··· PAGE EXTRACT

Hemp and marijuana are two popular names for the cannabis plant.
The word cannabis often brings to mind images of a burning joint or a bong filling up with white smoke. Most of the time, the term wouldn’t be equated with plant-based plastics, durable paper or military grade fabric.
But in reality, cannabis has just as much to do with these industrial hemp products as it does with the recreational drug better known as marijuana or pot. This begs the question — how is hemp different from marijuana?
Cannabis is believed to be one of the oldest domesticated crops. Throughout history, humans have grown different varieties of cannabis for industrial and medical uses.
Tall, sturdy plants were grown by early civilizations to make a variety of foods, oils and textiles, such as rope and fabrics. These plants were bred with other plants with the same characteristics, leading to the type of cannabis we now know as hemp.
Other plants were recognized for being psychoactive and were bred selectively for medical and religious purposes. This led to unique varieties of cannabis that we now know as marijuana.
According to Dan Sutton of Tantulus Labs, a Canadian company that specializes in cannabis cultivation technology, “the core agricultural differences between medical cannabis and hemp are largely in their genetic parentage and cultivation environment.”
In fact, scientists believe the early separation of the cannabis gene pool led to two distinct types of cannabis plants. The two species (or subspecies) of cannabis are known as Cannabis indica and Cannabis sativa.
2. THC Content
Cannabis plants contain unique compounds called cannabinoids. Current research has revealed over 60 different cannabinoids so far, but THC is the most well known. THC is credited with causing the marijuana high.
While marijuana plants contain high levels of THC, hemp contains very little of the psychoactive chemical. This single difference is what most rely on to distinguish hemp from marijuana. For example, countries like Canada have set the maximum THC content of hemp at 0.3%. Any cannabis with higher THC levels is considered marijuana instead.
In comparison, medical marijuana produces anywhere between 5-20% THC on average, with prize strains tipping the scale at 25-30% THC.
Hemp and marijuana plants contain another important cannabinoid: CBD. Hemp plants produce more CBD than THC, while marijuana produces more THC than CBD. Interestingly, research has shown that CBD acts to reduce the psychoactive effects of THC, separating hemp further from marijuana.
Hemp and marijuana are grown for different uses, and therefore require different growing conditions.
“Medical cannabis has been selectively bred over generations, and its characteristics are optimized in its cultivation environment to produce female flowering plants that yield budding flowers at the flowering stage of their life cycle,” explains Sutton.
In contrast, Sutton describes hemp plants as “primarily male, without representing flowering buds at any stage in their life cycle.” Instead, centuries of selective breeding have resulted in “relatively low concentrations of THC, and tall, fast growing plants optimized for higher stalk harvests.”

······

▶ [WHAT TO WORK ON]:
1. Answer these questions from the text on hemp and marijuana.
(a) What company does Dan Sutton work for?
(b) What maximum THC content have countries like Canada set for hemp?
(c) What are the two species (or subspecies) of cannabis called?
2. Rewrite the passage of the text on hemp and marijuana starting at "Hemp and marijuana are two" and ending at "different from marijuana?", substituting "pipe" for "bong".

··· RECORD EXTRACTS

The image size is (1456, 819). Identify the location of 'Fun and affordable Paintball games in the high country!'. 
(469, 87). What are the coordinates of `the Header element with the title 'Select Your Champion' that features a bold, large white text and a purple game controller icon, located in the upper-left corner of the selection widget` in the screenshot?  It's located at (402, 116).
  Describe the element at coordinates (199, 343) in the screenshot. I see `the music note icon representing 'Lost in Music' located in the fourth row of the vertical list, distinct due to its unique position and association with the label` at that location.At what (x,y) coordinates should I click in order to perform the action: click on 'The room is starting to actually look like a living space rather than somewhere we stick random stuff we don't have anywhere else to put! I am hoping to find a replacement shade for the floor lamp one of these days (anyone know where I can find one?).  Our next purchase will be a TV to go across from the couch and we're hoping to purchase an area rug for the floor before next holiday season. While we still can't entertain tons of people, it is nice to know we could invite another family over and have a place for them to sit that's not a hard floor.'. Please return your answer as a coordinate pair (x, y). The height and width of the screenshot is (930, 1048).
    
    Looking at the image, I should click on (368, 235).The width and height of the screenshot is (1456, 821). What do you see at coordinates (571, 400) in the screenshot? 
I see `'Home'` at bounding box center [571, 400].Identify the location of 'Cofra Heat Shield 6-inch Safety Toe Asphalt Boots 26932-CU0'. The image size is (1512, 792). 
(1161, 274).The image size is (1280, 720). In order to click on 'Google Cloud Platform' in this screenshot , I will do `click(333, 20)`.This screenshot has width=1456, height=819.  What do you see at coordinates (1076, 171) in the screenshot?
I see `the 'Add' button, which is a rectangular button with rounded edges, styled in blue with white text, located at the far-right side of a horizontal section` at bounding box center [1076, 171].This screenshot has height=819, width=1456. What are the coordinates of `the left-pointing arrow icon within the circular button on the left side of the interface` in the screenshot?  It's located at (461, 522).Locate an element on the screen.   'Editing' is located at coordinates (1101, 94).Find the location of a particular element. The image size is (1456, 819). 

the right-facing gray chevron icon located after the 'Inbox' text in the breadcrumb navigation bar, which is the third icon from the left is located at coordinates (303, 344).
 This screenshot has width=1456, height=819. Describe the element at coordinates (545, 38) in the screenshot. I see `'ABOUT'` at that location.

······

▶ [RESPONSES BY TASK]:
1.
(a) Tantulus Labs
(b) 0.3%
(c) Cannabis indica and Cannabis sativa

2.
Hemp and marijuana are two popular names for the cannabis plant.
The word cannabis often brings to mind images of a burning joint or a pipe filling up with white smoke. Most of the time, the term wouldn’t be equated with plant-based plastics, durable paper or military grade fabric.
But in reality, cannabis has just as much to do with these industrial hemp products as it does with the recreational drug better known as marijuana or pot. This begs the question — how is hemp different from marijuana?